== THE DATA
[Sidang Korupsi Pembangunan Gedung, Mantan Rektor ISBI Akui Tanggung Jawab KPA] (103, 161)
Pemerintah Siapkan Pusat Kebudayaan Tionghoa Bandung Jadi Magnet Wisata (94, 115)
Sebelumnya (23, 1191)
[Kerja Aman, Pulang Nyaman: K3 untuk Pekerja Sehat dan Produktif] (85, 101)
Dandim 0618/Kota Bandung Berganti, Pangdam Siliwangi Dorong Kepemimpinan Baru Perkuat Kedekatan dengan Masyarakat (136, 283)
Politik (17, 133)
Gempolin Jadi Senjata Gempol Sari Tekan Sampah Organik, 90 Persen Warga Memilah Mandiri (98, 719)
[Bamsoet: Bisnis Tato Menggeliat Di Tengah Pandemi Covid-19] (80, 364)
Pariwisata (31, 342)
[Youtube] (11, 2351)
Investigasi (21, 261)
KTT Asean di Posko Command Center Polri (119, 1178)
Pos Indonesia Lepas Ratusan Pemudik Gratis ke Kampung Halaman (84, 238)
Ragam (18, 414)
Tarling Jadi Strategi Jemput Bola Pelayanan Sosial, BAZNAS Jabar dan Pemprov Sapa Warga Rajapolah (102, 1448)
====
* TASK DETAILS
Leaving out every line before the one with "KTT Asean di", print the rest of the listing above exactly, through its final line.

* RESULT
KTT Asean di Posko Command Center Polri (119, 1178)
Pos Indonesia Lepas Ratusan Pemudik Gratis ke Kampung Halaman (84, 238)
Ragam (18, 414)
Tarling Jadi Strategi Jemput Bola Pelayanan Sosial, BAZNAS Jabar dan Pemprov Sapa Warga Rajapolah (102, 1448)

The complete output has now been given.